> Ausgewählter Auszug
::::
# CyberGhost 5 (ist das sicher?)



## KonterSchock (18. Dezember 2013)

hi Leute da mir die Sicherheit im netz wichtig ist bin ich auf diese Software gekommen (CyberGhost VPN 5 - Download - CHIP)
hat jemand schon damit Erfahrung? darf ich diese Software für meine Sicherheit nutzen? sprich doch nix gegen oder??

MFG
SFKS


----------



## freezy94 (18. Dezember 2013)

Bezahl lieber für HIDO.IO denn dort bekommst du auch den versprochenen Service ohne lästiges UI.
Wenn du versuchst deinen PC anzupingen liest er dennoch deine richtige IP aus - das passiert bei Hide.io definitiv nicht.

Außerdem wird alles sehr langsam bei CyberGhost. Versuch damit mal eine Datei zu laden - dauert ewig.


----------



## KonterSchock (18. Dezember 2013)

das hier? https://www.hide.io/


----------



## freezy94 (18. Dezember 2013)

Genau!


----------



## KonterSchock (18. Dezember 2013)

ist das gut? ja das CyberGhost 5 war langsam!


----------



## zeropointmodul (18. Dezember 2013)

finde das thema auch sehr interresant und es wäre echt nett wenn mal ein paar user schreieben würden wie es denn wirklich ist mit einem guten vpn zu surfen!
::::
> Arbeitsaufträge
• 1. Warum empfiehlt freezy94 in der Forendiskussion über CyberGhost 5, lieber für Hide.io zu bezahlen? Antworten Sie in ein bis drei Sätzen.
• 2. Greifen Sie die Forendiskussion über CyberGhost 5 nach dem letzten Beitrag auf und führen Sie sie weiter.

> Material
::::
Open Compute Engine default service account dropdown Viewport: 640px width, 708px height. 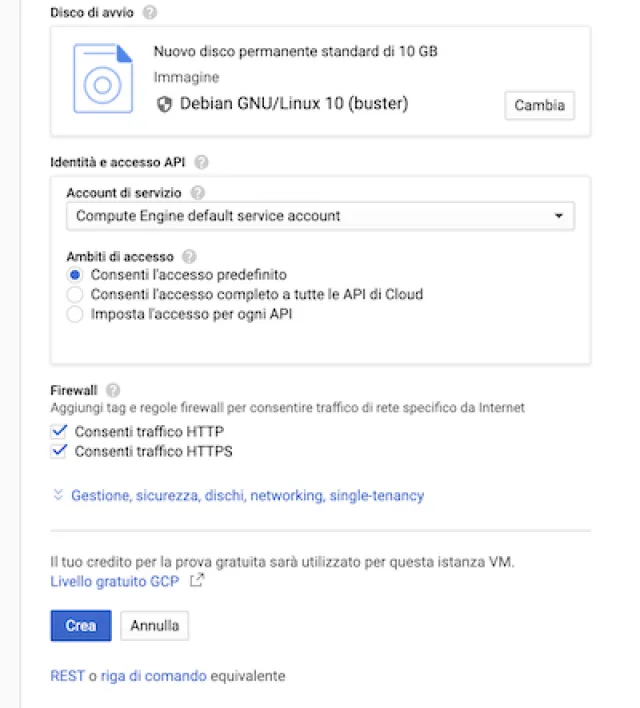(x=320, y=216)
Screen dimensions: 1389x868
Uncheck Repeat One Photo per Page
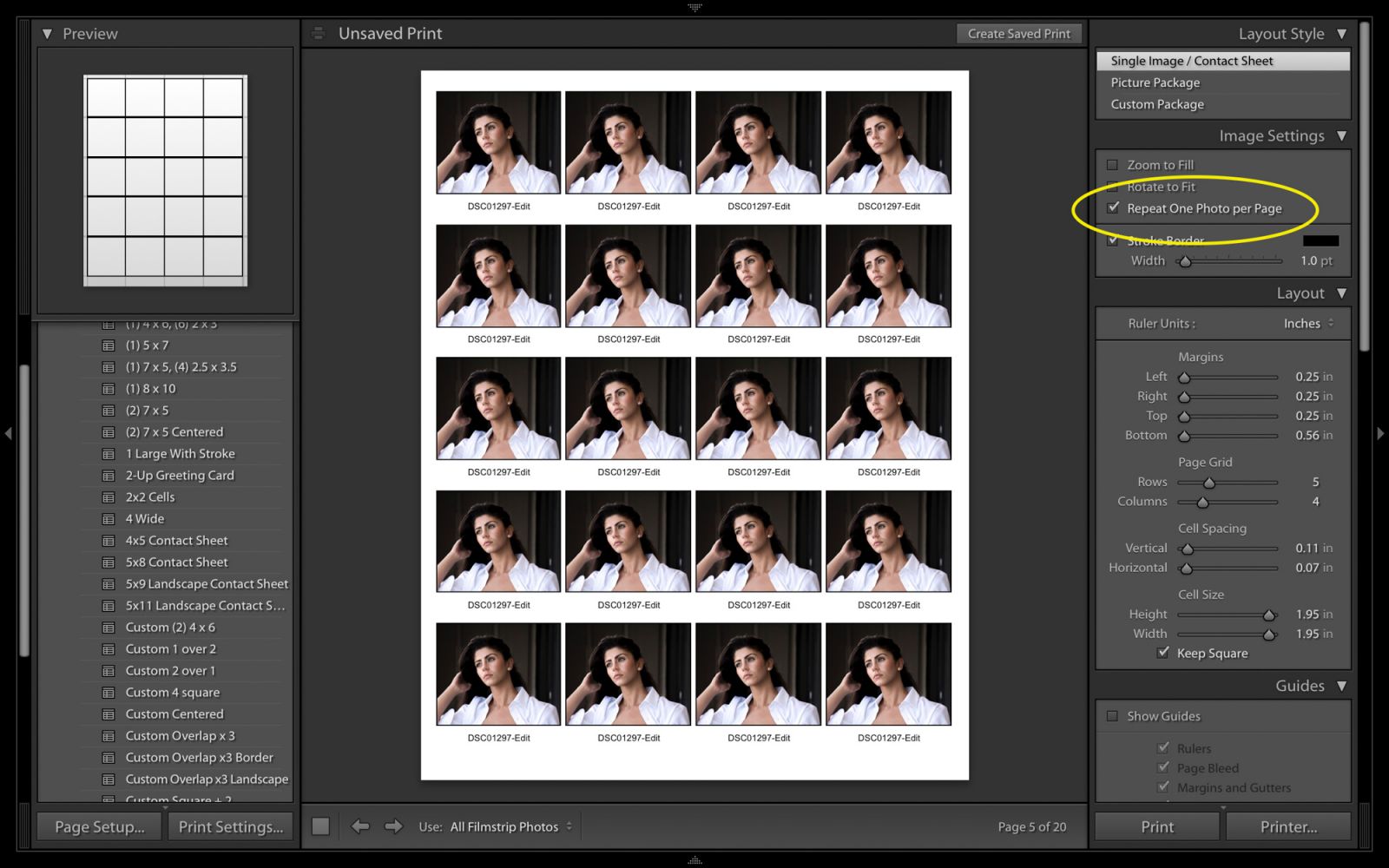(x=1113, y=207)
::::
> Lösungen
• 1. Laut freezy94 bekommt man bei Hide.io den versprochenen Service ohne lästige Benutzeroberfläche. Bei CyberGhost wird beim Anpingen des PCs trotzdem die richtige IP ausgelesen, was bei Hide.io nicht passiert. Außerdem läuft mit CyberGhost alles sehr langsam, etwa das Laden einer Datei.

• 2.
kann mir nur sehr schwer vorstellen das man auf zum bsp auf echte 100 mbit bzw 150 mbit kommen kann..

dazu noch wie sicher ist es wirklich!? oder sind das nur neue erfindugen um die letnen der nichts ahnenden user aus zu spionieren auf ganz legalem weg?


----------



## Murdoch (18. Dezember 2013)

Würde mich auch mal interessieren.


----------



## KonterSchock (18. Dezember 2013)

hab nun die kostenlose variante gewählt, teste es erst mal. man bekommt eine Mail, mit Nutzer Name und ps, dann logt man sich dort ein, dann gehts mit einrichten weiter, war easy.

sieht auch viel versprechend aus. man muss auch nix runterladen oder so, man stellt das VPN über Netzwerk ein, dann muss man seine erhaltene Daten eingeben, dann läuft alles von alleine.


----------



## KonterSchock (18. Dezember 2013)

@freezy94
wie kündigt man da? nur mal so neben bei?

sorry wegen x2post.


----------



## AnonHome1234 (19. Dezember 2013)

Wenn es hart auf hart kommt gibt Cyberghost die Logs raus, auch wenn auf ihrer Homepage was anderes steht.
Nutze lieber Perfect Privacy (die loggen nicht) oder Russische VPN's/Socks5 Server.

Wenn du vorhast kriminelle Dinger zu drehen (man weiß ja nie) Perfect Privacy + Socks5 und du bist 100% safe.


----------



## KonterSchock (19. Dezember 2013)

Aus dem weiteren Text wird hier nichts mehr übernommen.